Ça n’est pas la première fois que la justice française condamne Meta pour des faits de ce type. Libé en avait parlé : en 2023, une première décision de justice enjoignait déjà les plateformes du groupe américain à supprimer les contenus et à transmettre à Addictions France l’identité des influenceurs coupables de publicité. «Ça n’a pas été fait, constate Franck Lecas. Après la première condamnation, ils ne nous ont envoyé que des adresses IP.» L’association a effectivement besoin de ces noms pour pouvoir assigner en justice les influenceurs présumés coupables de ces infractions. Or, depuis la condamnation par le tribunal de Paris, Meta «n’a rien transmis».
«Meta ne collabore pas, ils mettent des semaines à répondre et quand ils le font, ils disent ne pas comprendre la requête», dénonce encore Franck Lecas. Si les médias sociaux font la sourde oreille, «ça bouge du côté des fédérations d’influenceurs». Aussi, «environ la moitié des influenceurs contactés par Addictions France suppriment le contenu illicite et ne réitèrent pas». L’occasion a certes été manquée en 2023 lors du vote de la loi de régulation de l’influence, qui s’est contentée de rappeler la loi Evin, et de recommander la «neutralité» dans la publicité d’alcool. Franck Lecas le déplore : «On ne peut pas être un influenceur neutre, cela va à l’encontre de l’idée même d’influence.» D’autant que certains des influenceurs épinglés sont par ailleurs détenteur du «certificat d’influence responsable», délivré depuis par l’Autorité de régulation professionnelle de la publicité (ARPP).

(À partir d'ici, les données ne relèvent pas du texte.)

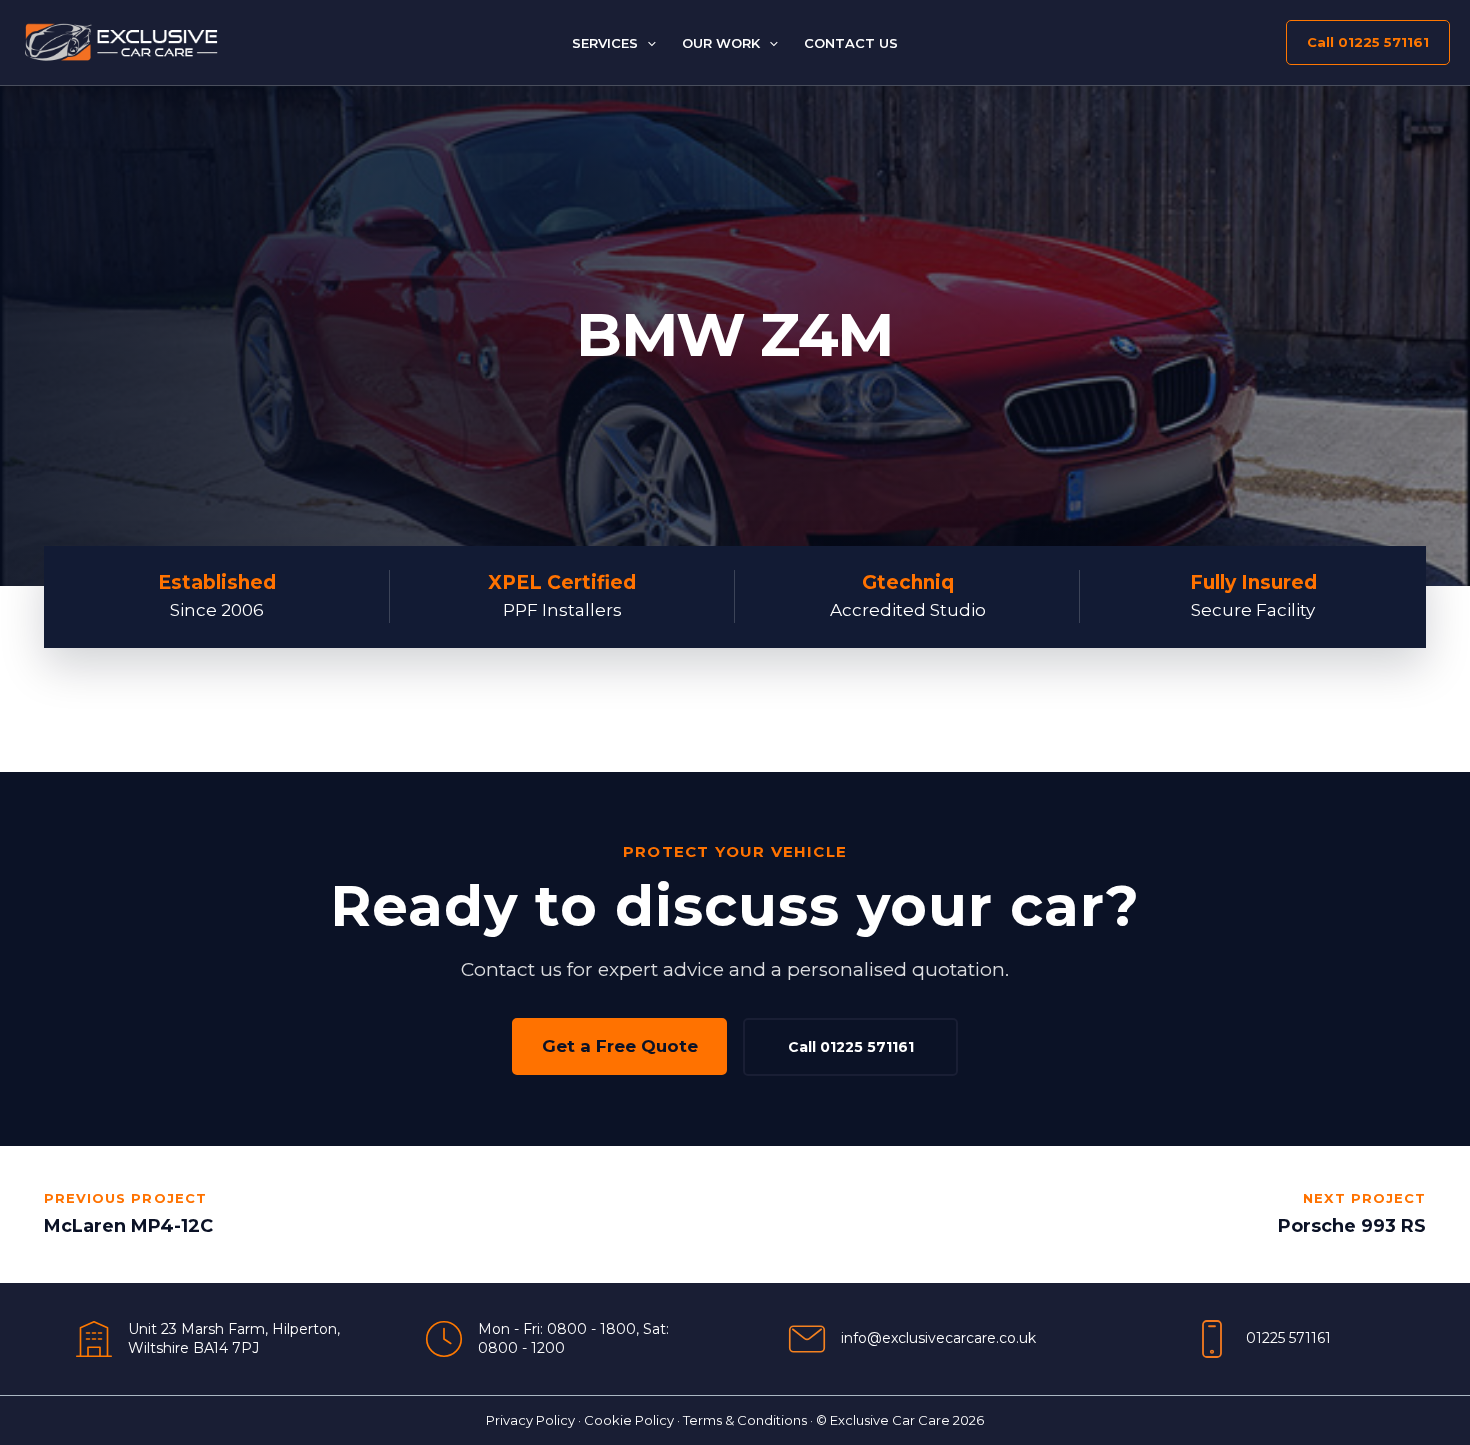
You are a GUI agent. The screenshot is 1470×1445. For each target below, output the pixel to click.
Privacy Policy (530, 1420)
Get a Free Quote (620, 1046)
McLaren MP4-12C (128, 1226)
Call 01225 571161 (851, 1047)
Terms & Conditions (745, 1420)
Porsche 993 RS (1352, 1226)
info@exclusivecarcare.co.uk (938, 1338)
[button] (647, 43)
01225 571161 (1288, 1338)
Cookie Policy (629, 1420)
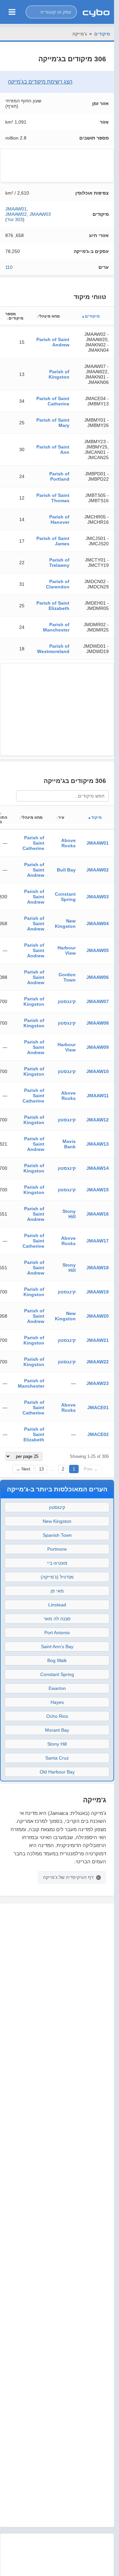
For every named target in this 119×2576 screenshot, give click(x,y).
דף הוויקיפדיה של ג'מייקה (68, 1877)
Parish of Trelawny (59, 562)
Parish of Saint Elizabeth (52, 605)
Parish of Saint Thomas (52, 498)
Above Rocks (68, 843)
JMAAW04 (97, 923)
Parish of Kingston (59, 374)
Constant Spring (65, 896)
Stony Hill (69, 1214)
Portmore (57, 1549)
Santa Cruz (57, 1758)
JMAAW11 (98, 1095)
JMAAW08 (97, 1023)
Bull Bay (66, 869)
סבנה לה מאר (57, 1618)
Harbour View (67, 950)
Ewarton (57, 1688)
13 (41, 1469)
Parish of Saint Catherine (52, 401)
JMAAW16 (97, 1214)
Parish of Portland (59, 476)
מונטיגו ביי (57, 1563)
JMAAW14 (97, 1168)
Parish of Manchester (56, 627)
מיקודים (102, 33)
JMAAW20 (97, 1316)
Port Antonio (57, 1632)
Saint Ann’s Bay (57, 1646)
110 (9, 267)
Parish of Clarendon (57, 584)
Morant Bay (57, 1730)
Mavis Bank (69, 1144)
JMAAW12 (97, 1119)
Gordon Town (67, 977)
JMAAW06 (97, 977)
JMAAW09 (97, 1047)
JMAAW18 (97, 1267)
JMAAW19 (97, 1291)
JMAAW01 (16, 208)
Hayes (57, 1702)
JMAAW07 (97, 1001)
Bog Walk (57, 1660)
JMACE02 (98, 1434)
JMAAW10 (97, 1071)
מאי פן (57, 1590)
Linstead (57, 1604)
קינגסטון (67, 1001)
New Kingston (65, 923)
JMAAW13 (97, 1144)
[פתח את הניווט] (12, 12)
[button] (51, 12)
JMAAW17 (97, 1240)
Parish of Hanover (59, 519)
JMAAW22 (97, 1361)
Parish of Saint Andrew (52, 342)
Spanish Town (57, 1535)
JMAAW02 (16, 214)
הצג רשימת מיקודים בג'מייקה (40, 82)
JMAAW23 (97, 1383)
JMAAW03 (40, 214)
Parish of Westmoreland (53, 648)
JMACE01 (98, 1407)
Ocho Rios (57, 1716)
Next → (23, 1469)
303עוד (15, 219)
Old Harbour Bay (57, 1771)
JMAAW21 (97, 1340)
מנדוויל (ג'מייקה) (57, 1577)
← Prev (91, 1469)
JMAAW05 (97, 950)
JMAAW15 (97, 1189)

La condamnation de Meta est «une brique» qui «donne raison juridiquement» aux professionnels de l’addiction, conclut Franck Lecas. L’association a quand même «bon espoir» que la France suive l’exemple de la Norvège ou de la Lituanie, et interdise totalement la publicité d’alcool sur Internet afin de préserver, notamment les mineurs, des ravages de la boisson.